Accessoirement, cet épisode nous décrit aussi très exactement à quoi sert Facebook. Loin des descriptions hallucinées du média social comme piège à données pour espions ou pédophiles, le compte présidentiel ne sert très précisément qu’à une seule chose: construire obstinément sa propre légende. Rien de neuf, dira-t-on. C’est au contraire avec une grande constance que les monarques ont employé les services de l’histoire au profit de leur gloire personnelle. Mais aujourd’hui, la légende de saint Nicolas s’écrit sur Facebook – sur une plate-forme partagée par plusieurs centaines de millions d’anonymes de par le monde. Qui y font eux aussi le même travail. Facebook – ou l’album photo familial – n’est pas la chronique authentique de la vie d’un individu. C’est la sélection patiente, la construction pièce à pièce du récit idéal de nos vies, le miroir enchanté que chacun a envie qu’on lui tende. Nous sommes tous des saints Nicolas.

6 réflexions au sujet de « La légende de saint Nicolas »
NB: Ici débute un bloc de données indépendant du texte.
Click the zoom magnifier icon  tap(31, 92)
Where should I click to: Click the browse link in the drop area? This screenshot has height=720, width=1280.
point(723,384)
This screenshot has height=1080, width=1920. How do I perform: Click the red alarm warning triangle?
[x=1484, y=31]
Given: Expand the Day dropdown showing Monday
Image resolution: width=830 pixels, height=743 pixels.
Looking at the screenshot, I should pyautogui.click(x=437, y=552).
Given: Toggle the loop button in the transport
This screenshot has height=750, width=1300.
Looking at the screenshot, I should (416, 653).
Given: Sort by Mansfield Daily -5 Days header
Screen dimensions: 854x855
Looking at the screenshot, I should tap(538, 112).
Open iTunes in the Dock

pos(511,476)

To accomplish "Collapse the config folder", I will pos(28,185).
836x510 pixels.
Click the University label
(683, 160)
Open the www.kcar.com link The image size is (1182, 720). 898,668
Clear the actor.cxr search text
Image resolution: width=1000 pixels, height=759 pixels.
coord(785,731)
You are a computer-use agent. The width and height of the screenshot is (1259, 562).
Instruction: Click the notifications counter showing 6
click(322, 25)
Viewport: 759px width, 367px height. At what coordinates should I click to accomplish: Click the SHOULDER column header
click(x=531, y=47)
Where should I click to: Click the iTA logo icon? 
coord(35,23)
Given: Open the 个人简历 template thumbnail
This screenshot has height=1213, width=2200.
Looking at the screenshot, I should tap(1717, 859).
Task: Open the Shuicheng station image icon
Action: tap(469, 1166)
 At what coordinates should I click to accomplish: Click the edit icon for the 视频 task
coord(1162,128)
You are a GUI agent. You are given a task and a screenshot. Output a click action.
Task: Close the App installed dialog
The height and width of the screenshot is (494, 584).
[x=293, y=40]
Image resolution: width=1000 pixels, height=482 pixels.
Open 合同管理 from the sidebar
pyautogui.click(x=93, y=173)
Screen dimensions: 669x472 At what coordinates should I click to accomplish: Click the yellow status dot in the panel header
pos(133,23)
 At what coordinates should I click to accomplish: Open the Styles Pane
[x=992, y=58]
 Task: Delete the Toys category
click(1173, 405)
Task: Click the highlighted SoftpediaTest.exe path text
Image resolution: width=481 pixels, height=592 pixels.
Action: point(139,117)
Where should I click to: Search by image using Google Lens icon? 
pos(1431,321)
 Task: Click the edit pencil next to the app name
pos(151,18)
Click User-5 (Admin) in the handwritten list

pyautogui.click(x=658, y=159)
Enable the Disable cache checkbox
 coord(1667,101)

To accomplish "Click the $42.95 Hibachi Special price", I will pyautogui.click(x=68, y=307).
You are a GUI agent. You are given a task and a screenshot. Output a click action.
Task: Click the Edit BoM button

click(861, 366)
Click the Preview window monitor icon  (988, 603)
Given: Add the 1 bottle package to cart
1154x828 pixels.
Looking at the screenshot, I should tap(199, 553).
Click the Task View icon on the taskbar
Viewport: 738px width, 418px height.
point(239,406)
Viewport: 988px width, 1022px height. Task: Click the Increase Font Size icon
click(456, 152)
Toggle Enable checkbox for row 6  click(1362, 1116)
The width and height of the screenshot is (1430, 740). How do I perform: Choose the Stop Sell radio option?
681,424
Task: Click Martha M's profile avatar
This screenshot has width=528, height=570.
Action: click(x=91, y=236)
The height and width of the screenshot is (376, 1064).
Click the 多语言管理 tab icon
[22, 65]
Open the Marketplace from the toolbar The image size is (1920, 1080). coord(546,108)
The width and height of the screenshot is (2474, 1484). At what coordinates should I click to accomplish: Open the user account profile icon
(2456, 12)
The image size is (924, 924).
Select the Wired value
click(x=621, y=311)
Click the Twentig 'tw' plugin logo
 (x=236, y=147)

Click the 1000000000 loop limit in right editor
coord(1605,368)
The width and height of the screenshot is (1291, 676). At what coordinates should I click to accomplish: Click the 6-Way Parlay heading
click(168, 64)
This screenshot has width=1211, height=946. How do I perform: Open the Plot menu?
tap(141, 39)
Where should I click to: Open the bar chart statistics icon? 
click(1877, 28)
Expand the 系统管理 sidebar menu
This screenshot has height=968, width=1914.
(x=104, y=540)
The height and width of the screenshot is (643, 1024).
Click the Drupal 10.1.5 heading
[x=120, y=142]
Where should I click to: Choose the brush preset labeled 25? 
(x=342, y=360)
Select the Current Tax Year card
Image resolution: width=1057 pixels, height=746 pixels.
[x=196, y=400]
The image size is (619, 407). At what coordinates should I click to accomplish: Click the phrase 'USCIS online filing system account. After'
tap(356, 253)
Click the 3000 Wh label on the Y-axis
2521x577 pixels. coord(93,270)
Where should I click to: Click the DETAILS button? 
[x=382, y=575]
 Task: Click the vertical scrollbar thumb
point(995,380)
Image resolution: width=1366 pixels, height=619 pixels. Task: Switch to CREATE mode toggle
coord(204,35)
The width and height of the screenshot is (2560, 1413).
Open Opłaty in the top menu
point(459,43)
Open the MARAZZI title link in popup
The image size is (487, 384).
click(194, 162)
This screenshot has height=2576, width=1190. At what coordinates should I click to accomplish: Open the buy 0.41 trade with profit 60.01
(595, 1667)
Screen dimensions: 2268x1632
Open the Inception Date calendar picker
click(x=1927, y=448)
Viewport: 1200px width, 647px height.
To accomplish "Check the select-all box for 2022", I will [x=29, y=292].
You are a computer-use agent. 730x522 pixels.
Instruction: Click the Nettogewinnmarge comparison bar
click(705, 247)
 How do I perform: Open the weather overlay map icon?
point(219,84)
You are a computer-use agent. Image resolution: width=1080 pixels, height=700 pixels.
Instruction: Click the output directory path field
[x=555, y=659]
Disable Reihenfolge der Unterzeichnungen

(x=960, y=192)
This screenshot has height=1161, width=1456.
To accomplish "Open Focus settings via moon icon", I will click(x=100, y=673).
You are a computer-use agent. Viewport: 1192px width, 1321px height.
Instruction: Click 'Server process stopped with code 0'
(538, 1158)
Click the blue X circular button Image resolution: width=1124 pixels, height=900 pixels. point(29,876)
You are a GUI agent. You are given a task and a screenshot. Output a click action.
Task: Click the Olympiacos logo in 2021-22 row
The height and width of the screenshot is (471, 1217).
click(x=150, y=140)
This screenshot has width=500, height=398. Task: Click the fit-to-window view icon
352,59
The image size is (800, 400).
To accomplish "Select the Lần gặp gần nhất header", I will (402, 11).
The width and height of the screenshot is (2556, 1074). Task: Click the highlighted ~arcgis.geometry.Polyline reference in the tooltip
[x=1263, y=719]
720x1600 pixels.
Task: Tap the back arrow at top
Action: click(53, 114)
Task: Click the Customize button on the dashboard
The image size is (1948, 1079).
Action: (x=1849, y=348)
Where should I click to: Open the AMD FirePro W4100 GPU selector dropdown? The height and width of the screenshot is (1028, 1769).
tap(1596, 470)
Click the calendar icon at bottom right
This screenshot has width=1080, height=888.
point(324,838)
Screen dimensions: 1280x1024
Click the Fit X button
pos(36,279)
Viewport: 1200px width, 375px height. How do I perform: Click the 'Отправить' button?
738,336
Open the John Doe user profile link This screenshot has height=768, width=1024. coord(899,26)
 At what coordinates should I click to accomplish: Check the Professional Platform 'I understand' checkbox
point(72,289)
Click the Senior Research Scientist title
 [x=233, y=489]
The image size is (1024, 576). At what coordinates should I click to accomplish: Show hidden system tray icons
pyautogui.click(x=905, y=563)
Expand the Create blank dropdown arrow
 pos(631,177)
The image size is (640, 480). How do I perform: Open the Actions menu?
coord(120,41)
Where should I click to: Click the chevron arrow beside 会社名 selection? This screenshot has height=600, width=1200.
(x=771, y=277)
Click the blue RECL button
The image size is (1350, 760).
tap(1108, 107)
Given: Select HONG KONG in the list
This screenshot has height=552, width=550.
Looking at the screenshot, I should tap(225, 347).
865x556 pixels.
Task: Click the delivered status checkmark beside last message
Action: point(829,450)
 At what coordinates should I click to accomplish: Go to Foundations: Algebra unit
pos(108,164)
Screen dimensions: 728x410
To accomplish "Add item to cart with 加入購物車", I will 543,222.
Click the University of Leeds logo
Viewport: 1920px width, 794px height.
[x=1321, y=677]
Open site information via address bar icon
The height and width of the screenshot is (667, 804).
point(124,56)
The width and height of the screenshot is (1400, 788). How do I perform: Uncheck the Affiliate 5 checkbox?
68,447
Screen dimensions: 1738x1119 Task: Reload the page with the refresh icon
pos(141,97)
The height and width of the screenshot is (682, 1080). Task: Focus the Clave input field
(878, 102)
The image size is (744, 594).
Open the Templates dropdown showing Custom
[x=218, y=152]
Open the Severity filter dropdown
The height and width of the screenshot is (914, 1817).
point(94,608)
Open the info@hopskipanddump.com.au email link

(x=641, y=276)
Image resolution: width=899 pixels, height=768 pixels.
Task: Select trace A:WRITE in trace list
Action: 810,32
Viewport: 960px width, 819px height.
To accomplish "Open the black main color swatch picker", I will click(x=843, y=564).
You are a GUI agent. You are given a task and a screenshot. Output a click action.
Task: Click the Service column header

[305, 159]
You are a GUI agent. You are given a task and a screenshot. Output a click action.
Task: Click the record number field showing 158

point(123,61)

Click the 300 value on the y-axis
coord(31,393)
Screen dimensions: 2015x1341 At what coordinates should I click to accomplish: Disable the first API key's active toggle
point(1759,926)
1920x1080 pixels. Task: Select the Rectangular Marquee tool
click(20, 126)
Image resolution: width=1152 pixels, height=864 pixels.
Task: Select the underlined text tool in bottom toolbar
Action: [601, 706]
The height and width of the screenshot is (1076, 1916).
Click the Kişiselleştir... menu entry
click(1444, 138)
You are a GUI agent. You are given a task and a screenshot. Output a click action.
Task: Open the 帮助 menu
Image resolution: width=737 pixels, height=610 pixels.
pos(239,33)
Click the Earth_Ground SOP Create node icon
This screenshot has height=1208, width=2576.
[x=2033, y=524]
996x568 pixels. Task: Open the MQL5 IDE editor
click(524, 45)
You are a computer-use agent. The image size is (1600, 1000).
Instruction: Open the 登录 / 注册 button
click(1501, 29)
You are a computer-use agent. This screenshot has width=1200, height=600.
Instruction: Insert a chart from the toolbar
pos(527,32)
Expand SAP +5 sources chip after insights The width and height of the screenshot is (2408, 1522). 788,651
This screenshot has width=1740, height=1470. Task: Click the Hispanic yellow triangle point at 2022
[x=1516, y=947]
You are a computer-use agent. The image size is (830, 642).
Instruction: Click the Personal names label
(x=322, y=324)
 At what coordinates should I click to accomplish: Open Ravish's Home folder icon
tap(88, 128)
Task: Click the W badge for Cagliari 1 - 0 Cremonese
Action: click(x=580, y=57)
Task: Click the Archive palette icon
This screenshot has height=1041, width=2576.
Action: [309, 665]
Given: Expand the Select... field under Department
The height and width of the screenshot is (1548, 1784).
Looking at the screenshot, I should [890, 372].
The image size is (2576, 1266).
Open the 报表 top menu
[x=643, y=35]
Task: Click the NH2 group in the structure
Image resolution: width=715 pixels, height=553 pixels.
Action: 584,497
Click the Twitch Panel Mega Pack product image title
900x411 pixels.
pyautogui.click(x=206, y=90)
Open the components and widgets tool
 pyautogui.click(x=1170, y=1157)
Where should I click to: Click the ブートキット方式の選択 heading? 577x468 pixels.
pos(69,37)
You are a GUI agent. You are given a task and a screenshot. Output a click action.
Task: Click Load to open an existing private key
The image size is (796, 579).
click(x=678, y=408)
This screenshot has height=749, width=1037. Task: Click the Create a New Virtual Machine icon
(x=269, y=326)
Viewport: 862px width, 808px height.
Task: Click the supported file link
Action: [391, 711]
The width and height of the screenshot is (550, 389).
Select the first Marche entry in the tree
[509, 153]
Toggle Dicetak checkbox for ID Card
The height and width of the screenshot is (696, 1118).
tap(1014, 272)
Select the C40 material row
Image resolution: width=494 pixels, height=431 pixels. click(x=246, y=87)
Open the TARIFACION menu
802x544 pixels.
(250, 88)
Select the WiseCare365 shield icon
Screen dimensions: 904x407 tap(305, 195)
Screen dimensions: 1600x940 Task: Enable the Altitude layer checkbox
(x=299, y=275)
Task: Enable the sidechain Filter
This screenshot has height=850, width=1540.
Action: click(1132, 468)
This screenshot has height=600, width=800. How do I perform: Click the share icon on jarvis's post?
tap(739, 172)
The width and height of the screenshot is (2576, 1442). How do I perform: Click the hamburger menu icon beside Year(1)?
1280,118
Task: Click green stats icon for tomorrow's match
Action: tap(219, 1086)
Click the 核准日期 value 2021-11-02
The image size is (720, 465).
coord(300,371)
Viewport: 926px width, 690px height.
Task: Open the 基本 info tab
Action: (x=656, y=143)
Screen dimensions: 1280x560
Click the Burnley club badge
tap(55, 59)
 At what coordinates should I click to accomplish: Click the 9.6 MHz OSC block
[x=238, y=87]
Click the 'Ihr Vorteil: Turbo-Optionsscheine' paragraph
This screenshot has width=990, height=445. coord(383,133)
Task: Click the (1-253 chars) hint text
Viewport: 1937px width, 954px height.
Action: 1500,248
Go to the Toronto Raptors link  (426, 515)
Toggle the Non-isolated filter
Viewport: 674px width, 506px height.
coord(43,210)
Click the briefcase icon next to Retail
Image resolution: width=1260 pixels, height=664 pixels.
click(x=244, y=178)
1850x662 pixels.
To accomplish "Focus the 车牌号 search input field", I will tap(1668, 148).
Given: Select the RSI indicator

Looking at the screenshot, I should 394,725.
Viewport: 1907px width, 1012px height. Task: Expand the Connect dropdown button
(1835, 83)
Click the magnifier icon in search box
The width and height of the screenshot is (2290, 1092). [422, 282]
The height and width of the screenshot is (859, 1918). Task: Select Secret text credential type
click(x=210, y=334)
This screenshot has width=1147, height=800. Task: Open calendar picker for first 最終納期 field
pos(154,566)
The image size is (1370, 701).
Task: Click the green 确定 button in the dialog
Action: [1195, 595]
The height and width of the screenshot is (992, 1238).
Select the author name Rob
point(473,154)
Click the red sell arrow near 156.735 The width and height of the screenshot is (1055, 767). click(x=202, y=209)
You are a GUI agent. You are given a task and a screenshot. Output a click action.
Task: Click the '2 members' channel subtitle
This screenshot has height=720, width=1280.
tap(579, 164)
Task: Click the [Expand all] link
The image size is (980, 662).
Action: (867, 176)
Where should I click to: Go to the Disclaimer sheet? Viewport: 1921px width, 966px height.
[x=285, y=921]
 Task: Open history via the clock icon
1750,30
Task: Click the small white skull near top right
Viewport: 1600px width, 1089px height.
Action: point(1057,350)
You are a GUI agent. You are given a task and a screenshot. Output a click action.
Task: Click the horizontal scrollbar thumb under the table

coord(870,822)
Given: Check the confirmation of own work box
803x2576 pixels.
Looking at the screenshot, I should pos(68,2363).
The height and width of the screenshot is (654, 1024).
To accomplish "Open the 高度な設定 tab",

  1. Est-ce inquiétant dans la mesure où ses conseillers sont inexistants ou terrorisés à l’idée de contredire le prince ? Certes c’est une tentative de manipulation de l’histoire, mais au royaume du père Ubu.
    Pour être crédible, la falsification de l’histoire suppose de la préparation et de la réflexion, ou un contrôle absolu des moyens d’information. C’est un vrai boulot. Là, on a plutôt l’impression qu’il est tombé sur la photo en consultant l’album de famille avec Carla, et qu’il est parti immédiatement dans son délire, charge à ses amis politiques de ramer ensuite pour assurer la crédibilité de la nouvelle lubie présidentielle.
    Inspirateur d’Obama (enfin là c’était quasiment une compétition avec Ségolène), maître du monde il y a quelques semaines, prophète et maçon aujourd’hui, il est comme un enfant qui s’inventerait, au gré de l’actualité, des histoires dont il serait le héros.
    Sarkozy ça ressemble de plus en plus à un album posthume de Gosciny « Le petit Nicholas Président de la République »

  2. Le président vient de reconnaitre son erreur :
    « Bon, d’accord, c’était pas le mur de Berlin. mais si j’avais dit que j’étais en train de redécorer la grotte de Lascaux, on m’aurait pas cru ».

  3. J’aime beaucoup vos accessoires.

    Facebook me dérange depuis le départ. Parce qu’il détruit la limite entre vie privée et vie publique, croyais-je d’abord. Mais vous avez raison: il permet la construction d’une identité (plus ou moins) factice, et (plus ou moins) figée, que nous exhibons aux autres et à nous-mêmes. Et on finit par y croire, autant qu’on souhaite que les autres y croient.